There is therefore considerable rationale for the use of drugs stimulating TLR9 in CLL. In general for TLRs, several agonists and antagonists have been proposed or used [Citation13]. The most widely evaluated agent in the context of TLR9 is CpG oligonucleotide 7909 (PF-03512676), a synthetic 24-mer oligonucleotide with four unmethylated CpG motifs. This class B oligonucleotide showed promising effects in CLL cells in culture and in animal CLL xenograft models [Citation14]. Moreover, it has been tested in a number of human cancers including B-cell non-Hodgkin lymphoma (NHL) [Citation12], where it was combined with rituximab in order to take advantage of CD20 up-regulation. Doses up to 0.24 mg/kg (subcutaneous (sc) route) or 0.48 mg/kg (intravenous (iv) route) were given, with many patients experiencing flu-like side effects or sc injection site reactions [Citation12].

In this issue, Zent and colleagues report the results of a phase I study of CpG 7909 in patients with CLL [Citation15]. Forty-one patients with predominantly early relapse of CLL received treatment.
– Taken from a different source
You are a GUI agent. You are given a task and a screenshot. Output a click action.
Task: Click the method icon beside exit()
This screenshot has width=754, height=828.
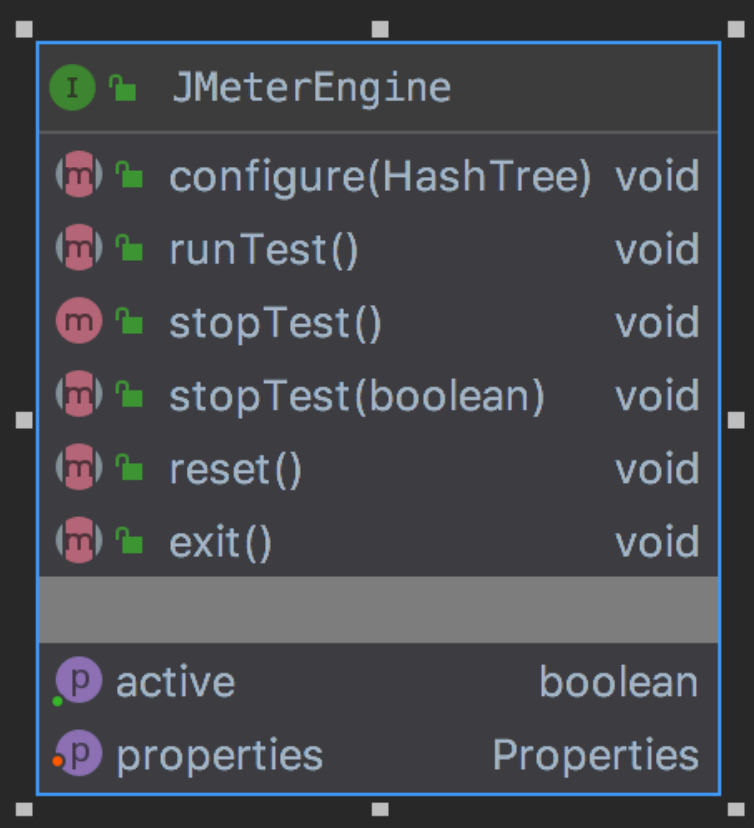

Both the iv route and sc route were evaluated. The maximal tolerated dose in the sc group was 0.45 mg/kg, with flu-like symptoms being the dose-limiting toxicity. In the iv group, no grade 3–4 toxicity was observed, at doses up to 0.75 mg/kg. Based on these safety data, six patients went on to receive 1.05 mg/kg intravenously, followed by eight weekly sc doses of 0.45 mg/kg.
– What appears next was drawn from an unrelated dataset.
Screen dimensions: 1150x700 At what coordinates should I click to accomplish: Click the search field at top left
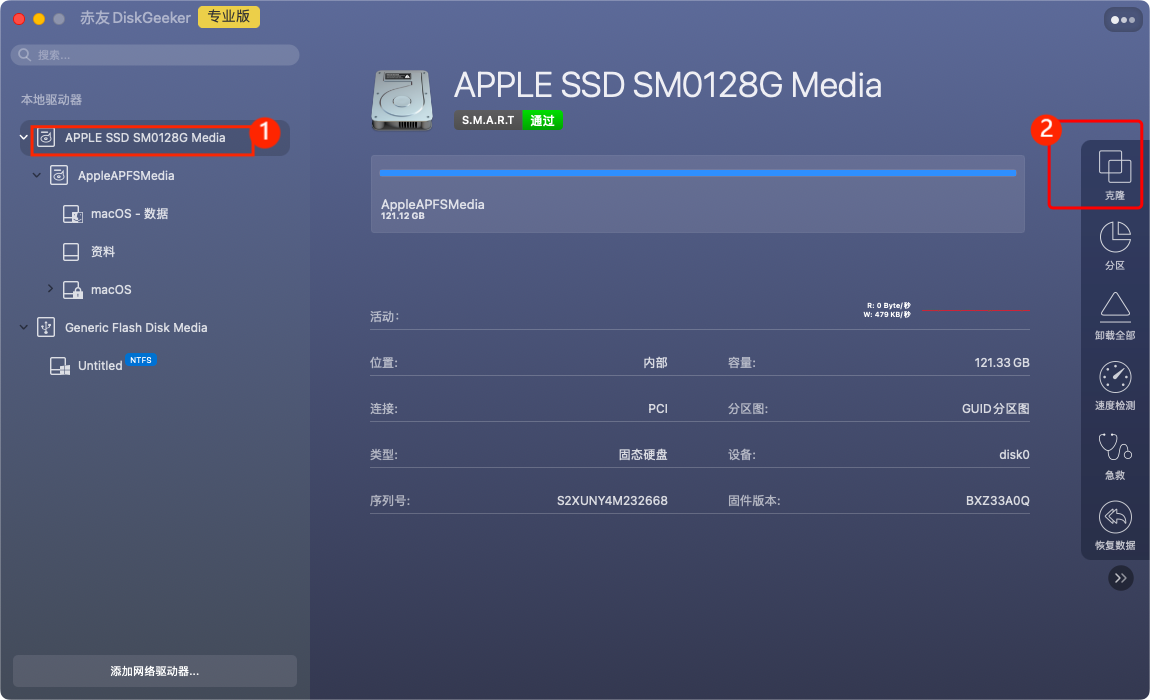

Although no objective clinical responses were observed with CpG 7909 treatment, the correlative science studies identified interesting treatment-related immunological effects. For example, in the iv group, treatment with CpG 7909 induced changes in the CLL cell, including increased expression of CD20, CD86 and tumor necrosis factor (TNF)-related apoptosis-inducing ligand (TRAIL). In addition, circulating T-cells and NK cells were increased. Circulating T-cells showed evidence of activation, with expression of CD38. On the other hand, patients in the sc group had a decrease in circulating lymphocyte count and increased CD38 expression in T-cells, but their CLL cells did not change phenotype. There was evidence of a potent immune response in the sc group, with local inflammation and cytokine side-effects following drug injection. Unfortunately, the authors did not evaluate the effect of CpG 7909 and TLR9 signaling such as nuclear factor κB (NFκB) activation, NFκB-dependent production of interleukins and activation of the JAK–STAT (Janus kinase–signal transducer and activator of transcription) pathway, as demonstrated previously in CLL lymphocytes [Citation14].
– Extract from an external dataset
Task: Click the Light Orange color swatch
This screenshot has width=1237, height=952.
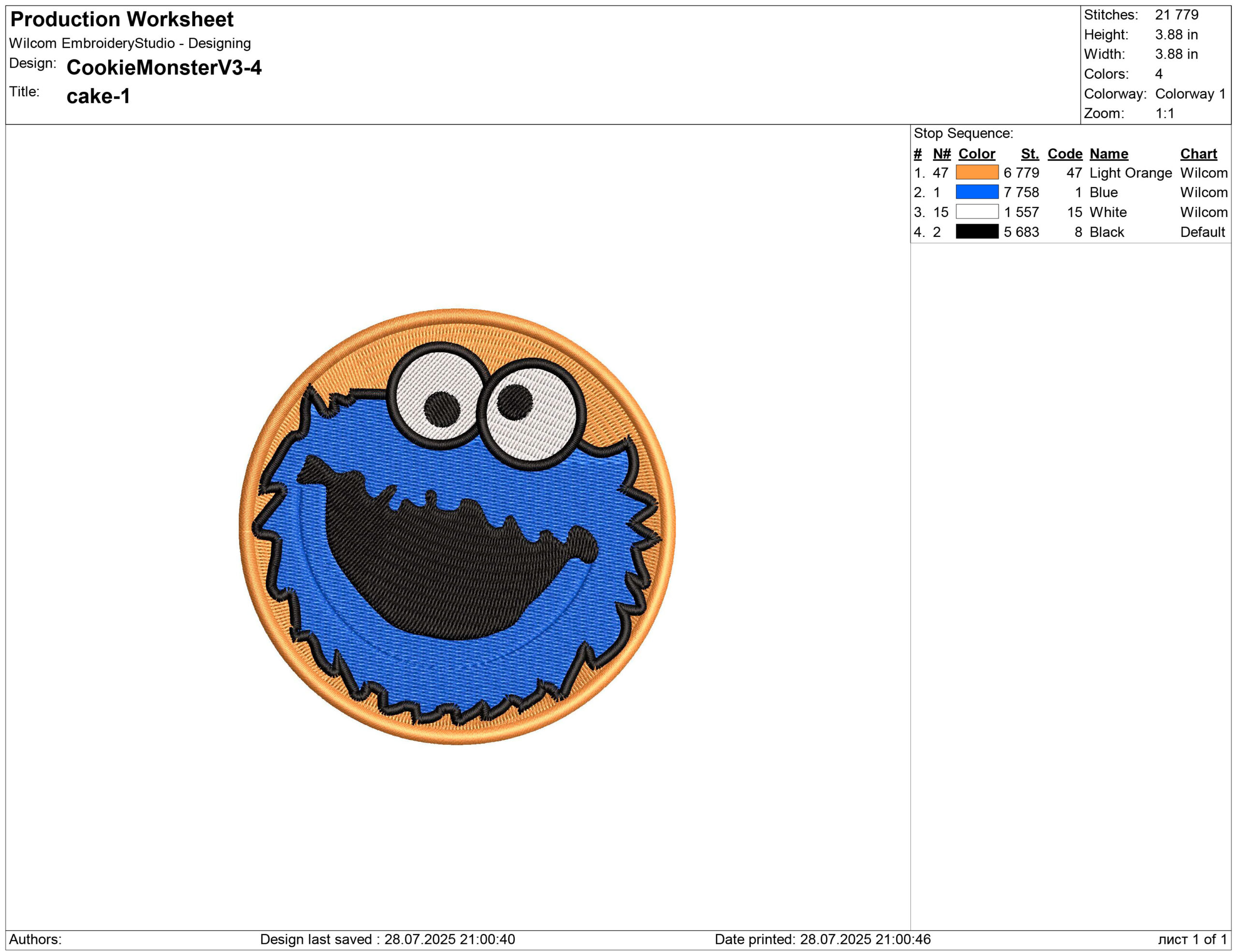Action: (x=977, y=172)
What does this mean for future studies using CpG 7909? First, we believe that the current study showed clearly that i.v. administration and s.c. administration of this drug are not the same, giving impetus to rational sequencing of doses. Clearly, if one wants an alteration in the CLL cell in order to stimulate an autologous immune response, CpG 7909 should be used intravenously (where the CLL cells are). If one wants to use CpG 7909 as an immunoadjuvant targeting the host immune system, then the sc route is more logical. We agree with the authors that an iv dose followed by ongoing sc doses may be the most efficient way of stimulating CLL-specific immunity. Second, we feel that additional studies should evaluate chemotherapeutic partners to combine with this oligonucleotide. The current standard of care for CLL includes alkylating agent and purine nucleoside analogs. These agents affect the immune system, further complicating the use and timing of CpG 7909. Finally, based on an increase in CD20 in malignant B-cells, investigations are needed to determine the synergistic combination of rituximab with CpG 7909.